Bundeswahlleitung rechnet mit Hacker-Angriffen

Hackerangriffe-


Die Bundeswahlleitung rechnet mit Hacker-Angriffen auf die Bundestagswahl 2017 sowie weitere Störungen und Manipulationsversuchen. Nun habe man Vorkehrungen getroffen, um gegen derartige Attacken gewappnet zu sein.

Verdreifachung der Infrastruktur

Internet
Bundeswahlleitung reagiert auf Cyber-Bedrohung

Die von US-Geheimdiensten erhobenen Vorwürfe gegen Russland, die US-Präsidentschaftswahl manipuliert zu haben und auch sonst nicht vor Cyber-Angriffen zurückzuschrecken, hat die Bundesregierung offenbar aufgeschreckt. Berlin fürchtet nun auch Manipulationen rund um die Bundestagswahl 2017. Die Bundeswahlleitung rechnet mit Hackerangriffen.
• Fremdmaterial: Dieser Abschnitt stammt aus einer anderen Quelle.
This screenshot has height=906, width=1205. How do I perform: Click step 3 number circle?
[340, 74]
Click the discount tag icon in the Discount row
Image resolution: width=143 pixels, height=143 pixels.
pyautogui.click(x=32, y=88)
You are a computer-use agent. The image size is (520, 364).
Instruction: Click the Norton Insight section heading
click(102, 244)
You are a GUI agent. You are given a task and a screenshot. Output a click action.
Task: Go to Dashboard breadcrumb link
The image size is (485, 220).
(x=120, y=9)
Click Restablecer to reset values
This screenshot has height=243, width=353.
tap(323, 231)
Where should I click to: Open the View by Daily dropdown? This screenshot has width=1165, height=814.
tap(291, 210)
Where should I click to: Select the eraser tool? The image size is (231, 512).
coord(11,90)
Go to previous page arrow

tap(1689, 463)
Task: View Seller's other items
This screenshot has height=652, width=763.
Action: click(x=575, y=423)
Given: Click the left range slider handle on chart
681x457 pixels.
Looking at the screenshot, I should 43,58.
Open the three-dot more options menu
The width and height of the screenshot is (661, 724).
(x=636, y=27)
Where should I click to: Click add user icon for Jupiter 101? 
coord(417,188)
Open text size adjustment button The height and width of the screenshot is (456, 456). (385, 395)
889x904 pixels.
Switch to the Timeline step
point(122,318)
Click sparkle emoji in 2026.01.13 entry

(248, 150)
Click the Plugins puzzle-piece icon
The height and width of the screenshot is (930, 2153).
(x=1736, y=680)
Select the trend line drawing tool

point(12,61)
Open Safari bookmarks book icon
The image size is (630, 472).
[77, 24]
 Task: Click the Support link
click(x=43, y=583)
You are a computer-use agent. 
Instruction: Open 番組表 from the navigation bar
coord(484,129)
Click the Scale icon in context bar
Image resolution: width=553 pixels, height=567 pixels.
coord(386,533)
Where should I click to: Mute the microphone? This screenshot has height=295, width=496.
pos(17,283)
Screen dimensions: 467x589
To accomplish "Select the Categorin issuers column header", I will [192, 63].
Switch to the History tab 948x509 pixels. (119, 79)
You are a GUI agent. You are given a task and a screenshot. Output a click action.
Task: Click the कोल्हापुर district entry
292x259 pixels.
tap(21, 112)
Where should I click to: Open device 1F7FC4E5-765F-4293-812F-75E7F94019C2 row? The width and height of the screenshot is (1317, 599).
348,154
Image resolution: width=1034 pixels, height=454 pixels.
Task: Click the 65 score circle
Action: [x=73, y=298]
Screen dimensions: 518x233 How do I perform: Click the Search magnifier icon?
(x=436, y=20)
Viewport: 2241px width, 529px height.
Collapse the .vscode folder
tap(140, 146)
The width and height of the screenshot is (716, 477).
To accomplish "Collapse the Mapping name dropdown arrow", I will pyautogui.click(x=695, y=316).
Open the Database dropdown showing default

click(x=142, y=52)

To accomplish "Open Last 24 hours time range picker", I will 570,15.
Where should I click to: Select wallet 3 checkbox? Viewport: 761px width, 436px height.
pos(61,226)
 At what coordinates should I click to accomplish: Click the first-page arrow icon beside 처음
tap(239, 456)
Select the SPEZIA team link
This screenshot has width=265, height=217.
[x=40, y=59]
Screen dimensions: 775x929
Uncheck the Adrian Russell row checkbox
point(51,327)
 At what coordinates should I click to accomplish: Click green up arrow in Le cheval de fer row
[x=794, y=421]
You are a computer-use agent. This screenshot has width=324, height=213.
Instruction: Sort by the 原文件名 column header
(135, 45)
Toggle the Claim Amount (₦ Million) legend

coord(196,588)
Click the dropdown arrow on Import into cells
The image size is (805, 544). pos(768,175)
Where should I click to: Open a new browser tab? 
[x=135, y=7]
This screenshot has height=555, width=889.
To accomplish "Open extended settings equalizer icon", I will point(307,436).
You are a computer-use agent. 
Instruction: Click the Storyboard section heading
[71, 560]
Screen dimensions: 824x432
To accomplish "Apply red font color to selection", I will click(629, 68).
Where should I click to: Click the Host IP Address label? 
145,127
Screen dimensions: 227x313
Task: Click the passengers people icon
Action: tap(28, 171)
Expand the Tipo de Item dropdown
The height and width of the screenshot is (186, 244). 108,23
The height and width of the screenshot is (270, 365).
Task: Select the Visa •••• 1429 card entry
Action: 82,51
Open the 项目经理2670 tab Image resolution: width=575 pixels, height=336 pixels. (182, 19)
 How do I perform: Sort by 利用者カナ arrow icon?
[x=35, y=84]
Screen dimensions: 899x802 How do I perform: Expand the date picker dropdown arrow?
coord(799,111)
Nun habe man sich gegen derartige Attacken gewappnet. Der Bundeswahlleiter Dieter Sarreither erklärte der Frankfurter Allgemeinen Sonntagszeitung, dass sich die Bundeswahlleitung auf „vielfältige Angriffsstrategien durch Cyber-Attacken“ vorbereite und verschiedene Szenarien durchspielte. Die Infrastruktur des Rechenzentrums sei nun verdreifacht worden. Es von nun an möglich, Rechner und Standorte zu wechseln. Die Bundesregierung könne im Ernstfall vom „Cyber-Abwehrzentrum“ ebenfalls profitieren.

Nun sei die Bundestagswahl technisch derart abgesichert, „dass sie gegen alle Manipulationsversuche geschützt ist“, so Sarreither. Eine Rolle könnte allerdings auch die sogenannten Fake News spielen, so die Warnung des Bundeswahlleiters. Dazu gehörte u.a. die Meldung, dass bestimmte Wahllokale geschlossen seien. Derartigen Falschmeldungen am Wahltag wolle man „öffentlichkeitswirksam schnell entgegenwirken“.

Im Extremfall wolle man auf die herkömmlichen Übertragungswege von Telefon und Fax zurückgreifen, um das vorläufige amtliche Endergebnis am Wahltag zu erstellen.